This document is created for INFM600 assignment - Information Discovery and Analysis Assignment
Version 1.0 (March 2016)
This data set has been derived from the two datasets of 2016 US Election which has the data updated till 25 Feb 2016 (https://www.kaggle.com/benhamner/2016-us-election) created by Ben Hamner. The first original data set includes county demographic information from the US Census.This dataset includes information like percentage of white population in the county, percentage of people who are graduated, median income of people, per capita income, etc. The second original data set includes election results of four states; Iowa, Nevada, New Hampshire and South Carolina. It includes data about the number of votes a party candidate has received per county. Like for a given county, how much vote did Trump got and how much fraction of the vote he receive as against other candidates of his party.

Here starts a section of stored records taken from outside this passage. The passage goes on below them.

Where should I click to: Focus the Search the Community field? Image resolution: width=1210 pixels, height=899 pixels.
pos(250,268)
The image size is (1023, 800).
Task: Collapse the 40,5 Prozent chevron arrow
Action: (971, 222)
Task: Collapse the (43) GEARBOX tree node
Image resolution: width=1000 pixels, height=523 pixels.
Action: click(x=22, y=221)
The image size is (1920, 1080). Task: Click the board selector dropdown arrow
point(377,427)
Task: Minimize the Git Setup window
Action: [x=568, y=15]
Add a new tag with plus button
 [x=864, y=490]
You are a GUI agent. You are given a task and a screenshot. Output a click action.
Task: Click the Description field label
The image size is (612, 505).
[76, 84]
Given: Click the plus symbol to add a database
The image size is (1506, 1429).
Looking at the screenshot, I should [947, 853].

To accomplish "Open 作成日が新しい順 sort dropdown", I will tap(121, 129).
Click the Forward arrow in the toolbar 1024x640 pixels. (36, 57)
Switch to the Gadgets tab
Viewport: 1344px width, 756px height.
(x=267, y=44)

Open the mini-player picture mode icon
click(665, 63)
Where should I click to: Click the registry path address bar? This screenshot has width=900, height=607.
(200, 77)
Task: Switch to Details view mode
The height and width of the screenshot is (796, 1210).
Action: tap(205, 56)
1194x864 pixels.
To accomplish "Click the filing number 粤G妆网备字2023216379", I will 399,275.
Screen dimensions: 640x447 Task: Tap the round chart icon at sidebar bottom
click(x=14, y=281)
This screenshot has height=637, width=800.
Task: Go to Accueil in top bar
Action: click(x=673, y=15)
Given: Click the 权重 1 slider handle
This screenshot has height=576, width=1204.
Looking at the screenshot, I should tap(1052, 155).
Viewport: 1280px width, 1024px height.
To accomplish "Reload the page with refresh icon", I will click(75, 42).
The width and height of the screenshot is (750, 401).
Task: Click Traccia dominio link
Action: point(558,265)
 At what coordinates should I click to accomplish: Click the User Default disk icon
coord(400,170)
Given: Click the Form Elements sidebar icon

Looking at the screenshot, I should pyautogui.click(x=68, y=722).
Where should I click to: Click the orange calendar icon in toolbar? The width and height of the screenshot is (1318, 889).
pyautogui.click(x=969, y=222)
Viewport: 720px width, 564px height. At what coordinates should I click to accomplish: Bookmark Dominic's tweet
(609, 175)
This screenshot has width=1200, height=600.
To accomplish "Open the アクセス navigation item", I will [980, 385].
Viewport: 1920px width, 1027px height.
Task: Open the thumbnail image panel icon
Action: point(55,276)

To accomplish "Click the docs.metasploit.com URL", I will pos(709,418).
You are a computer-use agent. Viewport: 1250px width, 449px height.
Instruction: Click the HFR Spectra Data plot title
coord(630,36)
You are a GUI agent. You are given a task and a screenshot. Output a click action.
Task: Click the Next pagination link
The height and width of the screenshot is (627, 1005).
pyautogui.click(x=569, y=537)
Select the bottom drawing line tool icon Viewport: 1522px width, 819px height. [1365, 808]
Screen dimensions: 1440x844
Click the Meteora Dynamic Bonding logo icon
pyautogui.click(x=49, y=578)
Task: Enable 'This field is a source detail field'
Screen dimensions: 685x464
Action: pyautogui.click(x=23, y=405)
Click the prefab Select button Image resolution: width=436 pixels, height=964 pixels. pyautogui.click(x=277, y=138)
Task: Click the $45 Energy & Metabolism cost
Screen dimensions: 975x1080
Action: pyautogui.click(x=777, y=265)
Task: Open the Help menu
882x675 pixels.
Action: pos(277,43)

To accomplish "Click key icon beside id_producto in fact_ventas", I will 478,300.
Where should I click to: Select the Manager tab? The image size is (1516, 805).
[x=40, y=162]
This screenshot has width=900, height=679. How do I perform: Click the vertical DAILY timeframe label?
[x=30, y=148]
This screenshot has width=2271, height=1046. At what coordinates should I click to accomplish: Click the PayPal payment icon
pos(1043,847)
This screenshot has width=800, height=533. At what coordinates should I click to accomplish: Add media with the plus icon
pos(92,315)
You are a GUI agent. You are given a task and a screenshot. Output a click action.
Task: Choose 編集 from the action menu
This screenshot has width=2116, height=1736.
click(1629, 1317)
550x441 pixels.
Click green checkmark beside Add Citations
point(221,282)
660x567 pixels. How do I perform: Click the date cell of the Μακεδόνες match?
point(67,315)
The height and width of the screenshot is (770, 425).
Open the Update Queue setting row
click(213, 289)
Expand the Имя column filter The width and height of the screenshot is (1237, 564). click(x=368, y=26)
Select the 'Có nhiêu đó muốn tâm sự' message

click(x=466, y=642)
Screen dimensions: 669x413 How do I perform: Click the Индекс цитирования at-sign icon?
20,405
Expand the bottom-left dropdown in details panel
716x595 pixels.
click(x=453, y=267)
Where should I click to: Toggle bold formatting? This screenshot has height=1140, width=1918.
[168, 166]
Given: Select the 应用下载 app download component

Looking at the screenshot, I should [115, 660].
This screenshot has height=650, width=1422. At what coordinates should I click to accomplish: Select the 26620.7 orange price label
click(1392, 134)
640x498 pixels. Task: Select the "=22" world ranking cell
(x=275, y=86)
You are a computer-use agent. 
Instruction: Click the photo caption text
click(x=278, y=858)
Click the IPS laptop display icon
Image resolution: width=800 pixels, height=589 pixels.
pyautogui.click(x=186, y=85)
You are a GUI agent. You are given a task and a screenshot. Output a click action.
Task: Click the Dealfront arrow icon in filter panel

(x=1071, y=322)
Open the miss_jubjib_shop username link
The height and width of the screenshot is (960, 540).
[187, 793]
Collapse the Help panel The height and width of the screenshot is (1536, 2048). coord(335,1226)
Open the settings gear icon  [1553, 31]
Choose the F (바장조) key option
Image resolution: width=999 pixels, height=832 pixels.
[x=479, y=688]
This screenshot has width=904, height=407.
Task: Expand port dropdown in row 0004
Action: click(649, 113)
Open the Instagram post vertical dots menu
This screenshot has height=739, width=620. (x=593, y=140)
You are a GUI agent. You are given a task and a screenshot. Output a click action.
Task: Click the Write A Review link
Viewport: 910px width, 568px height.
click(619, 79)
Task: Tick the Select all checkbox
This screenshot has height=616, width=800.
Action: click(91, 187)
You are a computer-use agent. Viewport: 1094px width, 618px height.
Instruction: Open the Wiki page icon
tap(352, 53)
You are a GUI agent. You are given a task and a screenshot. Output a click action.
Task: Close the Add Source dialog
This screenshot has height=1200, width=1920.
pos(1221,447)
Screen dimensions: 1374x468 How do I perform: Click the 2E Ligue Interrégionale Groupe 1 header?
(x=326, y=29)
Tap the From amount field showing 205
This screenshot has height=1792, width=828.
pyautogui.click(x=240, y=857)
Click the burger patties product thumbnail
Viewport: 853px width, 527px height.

From the original dataset (county_facts.csv and primary_results.csv), information that is required to answer the question "Is there a correlation between a number of educated people and the number of votes cast for both the parties (Democratic and Republic)" has been maintained. The analysis involves columns County, Votes, EDU685213: Bachelor's degree or higher, percent of person age 25+, 2009-2013 and area_name from the two original datasets.
The dataset is released in the framework of INFM 600, Information Environments, and Spring 2016, at the University of Maryland iSchool, http://ischool.umd.edu/mim.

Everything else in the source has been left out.